函館五稜乃蔵|函館に54年ぶりに誕生した酒蔵と代表銘柄「五稜」を紹介

五稜の文字 北海道の酒蔵

函館市亀尾町にある「函館五稜乃蔵」。

代表銘柄として知られる「五稜」は、函館の歴史や風土を感じさせる北海道の地酒です。

函館五稜乃蔵は、函館市に54年ぶりに誕生した酒蔵として注目されており、2024年10月からは函館五稜乃蔵株式会社による自社製造が始まりました。

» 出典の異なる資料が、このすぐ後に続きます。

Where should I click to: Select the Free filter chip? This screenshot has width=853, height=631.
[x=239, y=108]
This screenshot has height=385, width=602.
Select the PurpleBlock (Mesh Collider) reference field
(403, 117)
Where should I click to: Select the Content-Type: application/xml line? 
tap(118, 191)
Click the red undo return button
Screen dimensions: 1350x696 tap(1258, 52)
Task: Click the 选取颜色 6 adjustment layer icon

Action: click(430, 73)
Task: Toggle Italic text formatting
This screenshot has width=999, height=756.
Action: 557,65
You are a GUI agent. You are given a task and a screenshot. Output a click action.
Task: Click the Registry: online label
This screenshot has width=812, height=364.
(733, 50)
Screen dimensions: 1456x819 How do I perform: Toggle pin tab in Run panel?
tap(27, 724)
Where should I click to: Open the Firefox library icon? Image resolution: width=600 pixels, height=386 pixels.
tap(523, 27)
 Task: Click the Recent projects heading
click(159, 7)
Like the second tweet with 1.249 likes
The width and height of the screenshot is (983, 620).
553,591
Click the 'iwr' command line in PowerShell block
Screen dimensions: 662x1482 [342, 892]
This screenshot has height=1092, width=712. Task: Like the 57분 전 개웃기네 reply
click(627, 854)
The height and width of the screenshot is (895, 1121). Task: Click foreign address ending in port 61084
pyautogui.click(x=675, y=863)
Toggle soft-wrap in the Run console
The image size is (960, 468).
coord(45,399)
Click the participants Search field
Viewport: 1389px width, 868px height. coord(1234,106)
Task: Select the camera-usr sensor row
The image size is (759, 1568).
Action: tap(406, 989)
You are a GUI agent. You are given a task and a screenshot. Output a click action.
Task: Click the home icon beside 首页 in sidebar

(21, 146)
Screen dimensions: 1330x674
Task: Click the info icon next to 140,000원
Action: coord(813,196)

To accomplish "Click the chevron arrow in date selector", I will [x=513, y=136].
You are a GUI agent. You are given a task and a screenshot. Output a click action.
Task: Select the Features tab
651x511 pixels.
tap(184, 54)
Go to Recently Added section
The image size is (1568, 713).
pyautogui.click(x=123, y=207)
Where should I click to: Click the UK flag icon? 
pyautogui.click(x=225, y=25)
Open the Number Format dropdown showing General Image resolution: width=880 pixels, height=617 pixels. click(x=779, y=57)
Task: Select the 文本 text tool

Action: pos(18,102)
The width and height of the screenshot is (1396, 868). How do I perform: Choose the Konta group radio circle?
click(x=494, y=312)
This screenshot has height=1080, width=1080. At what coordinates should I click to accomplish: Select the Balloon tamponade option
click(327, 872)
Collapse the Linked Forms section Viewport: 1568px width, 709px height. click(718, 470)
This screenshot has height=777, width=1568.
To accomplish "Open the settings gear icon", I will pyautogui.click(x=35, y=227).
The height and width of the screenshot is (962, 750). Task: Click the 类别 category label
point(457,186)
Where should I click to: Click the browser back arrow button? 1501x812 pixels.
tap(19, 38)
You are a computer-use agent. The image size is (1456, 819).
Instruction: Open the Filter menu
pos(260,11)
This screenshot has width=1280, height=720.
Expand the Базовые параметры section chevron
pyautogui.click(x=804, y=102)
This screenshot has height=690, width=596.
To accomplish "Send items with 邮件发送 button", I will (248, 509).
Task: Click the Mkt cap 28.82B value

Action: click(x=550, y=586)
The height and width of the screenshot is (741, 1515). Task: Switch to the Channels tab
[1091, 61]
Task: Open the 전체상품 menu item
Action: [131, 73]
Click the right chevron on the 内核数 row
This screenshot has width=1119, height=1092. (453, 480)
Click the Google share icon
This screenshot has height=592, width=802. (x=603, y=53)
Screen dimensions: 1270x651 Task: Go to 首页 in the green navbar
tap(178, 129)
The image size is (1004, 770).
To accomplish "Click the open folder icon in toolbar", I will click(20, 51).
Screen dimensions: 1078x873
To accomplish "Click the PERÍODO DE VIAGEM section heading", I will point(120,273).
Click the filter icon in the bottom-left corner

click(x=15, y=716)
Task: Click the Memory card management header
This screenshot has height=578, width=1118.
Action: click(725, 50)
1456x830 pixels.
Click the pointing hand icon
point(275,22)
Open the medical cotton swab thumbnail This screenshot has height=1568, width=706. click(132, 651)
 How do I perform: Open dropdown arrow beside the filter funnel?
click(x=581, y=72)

仕込み水には地元の清らかな水を使い、酒米には北海道産の酒造好適米を使用。小仕込みで丁寧に造られる日本酒からは、函館の土地に根ざした味わいが感じられます。

この記事では、函館五稜乃蔵の基本情報や歴史、酒造りのこだわり、代表銘柄「五稜」、ショップや購入方法について紹介します。


函館五稜乃蔵は、北海道函館市亀尾町にある日本酒の酒蔵です。

運営しているのは函館五稜乃蔵株式会社で、代表銘柄として知られているのが「五稜」です。

「函館五稜乃蔵」は酒蔵名・会社名、「五稜」は日本酒の銘柄名として整理するとわかりやすいでしょう。

項目内容
酒蔵名函館五稜乃蔵
運営会社函館五稜乃蔵株式会社
所在地北海道函館市亀尾町28-1
代表銘柄五稜(ごりょう)
会社創業2020年
主な特徴函館市に54年ぶりに誕生した酒蔵、北海道産酒米、小仕込み、五稜乃蔵Shop

函館五稜乃蔵がある亀尾町は、函館市街地から少し離れた自然の残る地域です。

「函館五稜乃蔵」という名前からもわかるように、函館の地で日本酒造りを行っている酒蔵であり、代表銘柄「五稜」も函館とのつながりを感じさせる銘柄です。

北海道の日本酒を知るうえでは、道南・函館に生まれた新しい酒蔵として押さえておきたい存在といえるでしょう。


函館五稜乃蔵は、函館市に54年ぶりに誕生した酒蔵として知られています。

北海道には歴史ある酒蔵が各地にありますが、函館市内で新たに日本酒蔵が生まれたことは、道南の日本酒を知るうえでも大きな出来事といえるでしょう。

酒蔵があるのは、函館市亀尾町です。

この場所は、旧函館市立亀尾小中学校の跡地を活用して整備されました。

地域にあった学校の跡地が、新しい酒造りの拠点として生まれ変わったところにも、函館五稜乃蔵らしさがあります。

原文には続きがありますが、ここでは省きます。